Dataset entries
"""
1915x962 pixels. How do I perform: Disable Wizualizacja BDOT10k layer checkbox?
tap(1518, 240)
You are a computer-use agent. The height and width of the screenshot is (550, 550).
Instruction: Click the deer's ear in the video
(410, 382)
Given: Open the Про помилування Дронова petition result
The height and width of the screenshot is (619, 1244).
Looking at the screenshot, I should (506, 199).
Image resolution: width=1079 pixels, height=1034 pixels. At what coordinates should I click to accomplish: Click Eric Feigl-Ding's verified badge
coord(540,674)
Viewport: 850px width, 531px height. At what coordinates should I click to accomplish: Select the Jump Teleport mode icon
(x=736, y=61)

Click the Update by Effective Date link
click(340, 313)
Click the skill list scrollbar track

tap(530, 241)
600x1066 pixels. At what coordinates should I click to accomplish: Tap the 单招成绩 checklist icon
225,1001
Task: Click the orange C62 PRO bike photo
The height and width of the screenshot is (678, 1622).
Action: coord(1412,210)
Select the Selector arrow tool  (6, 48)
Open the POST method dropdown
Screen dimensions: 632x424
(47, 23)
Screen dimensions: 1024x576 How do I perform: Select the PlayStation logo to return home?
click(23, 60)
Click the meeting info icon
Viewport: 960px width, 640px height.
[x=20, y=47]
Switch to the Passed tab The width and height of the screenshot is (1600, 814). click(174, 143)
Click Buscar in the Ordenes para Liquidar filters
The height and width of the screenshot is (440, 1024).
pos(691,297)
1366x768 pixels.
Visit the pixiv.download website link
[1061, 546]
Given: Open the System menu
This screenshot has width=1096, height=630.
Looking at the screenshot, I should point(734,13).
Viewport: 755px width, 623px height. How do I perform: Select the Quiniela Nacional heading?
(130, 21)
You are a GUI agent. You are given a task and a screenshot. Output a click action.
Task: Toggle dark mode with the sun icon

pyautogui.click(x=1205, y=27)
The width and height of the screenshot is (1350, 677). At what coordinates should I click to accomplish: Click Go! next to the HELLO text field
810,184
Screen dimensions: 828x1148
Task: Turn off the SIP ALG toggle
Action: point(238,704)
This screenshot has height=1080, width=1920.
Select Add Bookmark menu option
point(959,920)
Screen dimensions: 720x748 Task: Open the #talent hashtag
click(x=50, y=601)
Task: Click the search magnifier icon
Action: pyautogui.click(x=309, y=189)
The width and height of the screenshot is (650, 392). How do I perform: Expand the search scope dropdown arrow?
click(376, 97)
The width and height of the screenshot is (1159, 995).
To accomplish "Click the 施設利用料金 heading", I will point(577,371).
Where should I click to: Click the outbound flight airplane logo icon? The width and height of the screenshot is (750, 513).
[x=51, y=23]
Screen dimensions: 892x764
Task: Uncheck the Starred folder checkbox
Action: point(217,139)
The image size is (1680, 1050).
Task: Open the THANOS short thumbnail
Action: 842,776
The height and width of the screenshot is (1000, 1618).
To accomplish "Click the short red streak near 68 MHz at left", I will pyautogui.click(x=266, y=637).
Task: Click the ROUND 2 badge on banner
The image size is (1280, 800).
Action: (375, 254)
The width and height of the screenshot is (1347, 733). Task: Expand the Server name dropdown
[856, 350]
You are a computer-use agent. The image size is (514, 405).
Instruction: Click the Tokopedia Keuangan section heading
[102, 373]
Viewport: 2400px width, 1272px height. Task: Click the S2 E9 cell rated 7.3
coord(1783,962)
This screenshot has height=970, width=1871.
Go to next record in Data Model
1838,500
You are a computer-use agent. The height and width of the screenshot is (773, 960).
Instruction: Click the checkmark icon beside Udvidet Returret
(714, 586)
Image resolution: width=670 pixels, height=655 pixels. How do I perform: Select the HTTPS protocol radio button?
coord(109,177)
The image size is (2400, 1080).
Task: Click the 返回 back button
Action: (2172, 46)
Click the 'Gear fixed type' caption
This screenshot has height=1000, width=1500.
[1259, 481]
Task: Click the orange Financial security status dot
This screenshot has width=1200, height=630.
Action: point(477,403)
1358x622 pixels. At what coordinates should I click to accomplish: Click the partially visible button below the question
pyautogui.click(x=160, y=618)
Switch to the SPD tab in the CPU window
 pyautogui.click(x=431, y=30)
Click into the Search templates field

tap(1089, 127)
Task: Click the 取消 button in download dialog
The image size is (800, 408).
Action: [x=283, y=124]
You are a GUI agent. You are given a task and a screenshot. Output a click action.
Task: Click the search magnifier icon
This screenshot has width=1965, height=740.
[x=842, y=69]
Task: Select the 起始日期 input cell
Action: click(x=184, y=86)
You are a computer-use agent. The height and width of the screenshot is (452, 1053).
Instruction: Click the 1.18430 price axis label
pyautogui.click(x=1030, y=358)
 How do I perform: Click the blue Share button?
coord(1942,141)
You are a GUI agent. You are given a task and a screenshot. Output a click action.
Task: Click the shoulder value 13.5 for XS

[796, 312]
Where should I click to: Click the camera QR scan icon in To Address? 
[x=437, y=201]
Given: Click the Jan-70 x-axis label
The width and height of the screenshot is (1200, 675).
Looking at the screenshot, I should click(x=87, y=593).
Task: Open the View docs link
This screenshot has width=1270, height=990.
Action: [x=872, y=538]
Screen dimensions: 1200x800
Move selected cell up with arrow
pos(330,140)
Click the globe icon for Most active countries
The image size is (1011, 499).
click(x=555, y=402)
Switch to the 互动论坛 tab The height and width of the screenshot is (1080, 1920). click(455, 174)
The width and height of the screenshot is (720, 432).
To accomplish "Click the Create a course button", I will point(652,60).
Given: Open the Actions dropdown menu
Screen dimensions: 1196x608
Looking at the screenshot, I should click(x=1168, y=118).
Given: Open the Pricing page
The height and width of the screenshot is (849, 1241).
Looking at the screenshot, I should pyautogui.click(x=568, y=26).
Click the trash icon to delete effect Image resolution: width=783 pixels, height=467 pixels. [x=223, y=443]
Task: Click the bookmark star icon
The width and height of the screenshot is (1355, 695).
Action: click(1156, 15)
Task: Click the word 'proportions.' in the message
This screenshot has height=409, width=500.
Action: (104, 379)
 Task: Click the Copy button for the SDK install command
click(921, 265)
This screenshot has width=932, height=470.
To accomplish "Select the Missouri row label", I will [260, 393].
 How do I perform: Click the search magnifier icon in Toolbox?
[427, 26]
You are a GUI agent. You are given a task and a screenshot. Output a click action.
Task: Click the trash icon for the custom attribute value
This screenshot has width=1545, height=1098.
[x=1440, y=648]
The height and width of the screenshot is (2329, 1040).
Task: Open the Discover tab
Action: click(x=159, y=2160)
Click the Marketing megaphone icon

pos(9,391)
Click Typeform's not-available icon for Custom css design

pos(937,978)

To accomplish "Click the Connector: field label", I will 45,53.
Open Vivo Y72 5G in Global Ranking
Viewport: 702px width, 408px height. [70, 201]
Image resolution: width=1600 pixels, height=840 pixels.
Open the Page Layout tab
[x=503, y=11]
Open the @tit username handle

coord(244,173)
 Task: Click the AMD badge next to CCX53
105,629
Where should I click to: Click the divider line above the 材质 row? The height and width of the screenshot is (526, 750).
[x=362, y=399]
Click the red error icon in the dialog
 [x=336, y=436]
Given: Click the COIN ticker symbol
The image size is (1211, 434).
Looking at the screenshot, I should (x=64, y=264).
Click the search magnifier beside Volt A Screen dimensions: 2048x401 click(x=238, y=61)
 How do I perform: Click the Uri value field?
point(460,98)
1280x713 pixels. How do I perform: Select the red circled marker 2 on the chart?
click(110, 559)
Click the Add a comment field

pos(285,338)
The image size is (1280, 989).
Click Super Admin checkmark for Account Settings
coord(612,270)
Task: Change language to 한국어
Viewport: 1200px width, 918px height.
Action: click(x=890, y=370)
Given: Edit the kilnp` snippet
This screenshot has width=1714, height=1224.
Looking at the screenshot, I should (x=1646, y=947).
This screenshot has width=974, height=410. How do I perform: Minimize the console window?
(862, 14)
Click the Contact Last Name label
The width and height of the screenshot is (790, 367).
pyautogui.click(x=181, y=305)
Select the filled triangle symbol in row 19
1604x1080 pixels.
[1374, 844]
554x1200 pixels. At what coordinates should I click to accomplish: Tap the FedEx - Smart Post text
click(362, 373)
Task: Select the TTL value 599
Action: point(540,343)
"""
> _Task statement_
Pull out every line in the data above that has the word "computer".

> _Result below_
You are a computer-use agent. The height and width of the screenshot is (550, 550).
You are a computer-use agent. The image size is (514, 405).
You are a computer-use agent. The height and width of the screenshot is (773, 960).
You are a computer-use agent. The height and width of the screenshot is (452, 1053).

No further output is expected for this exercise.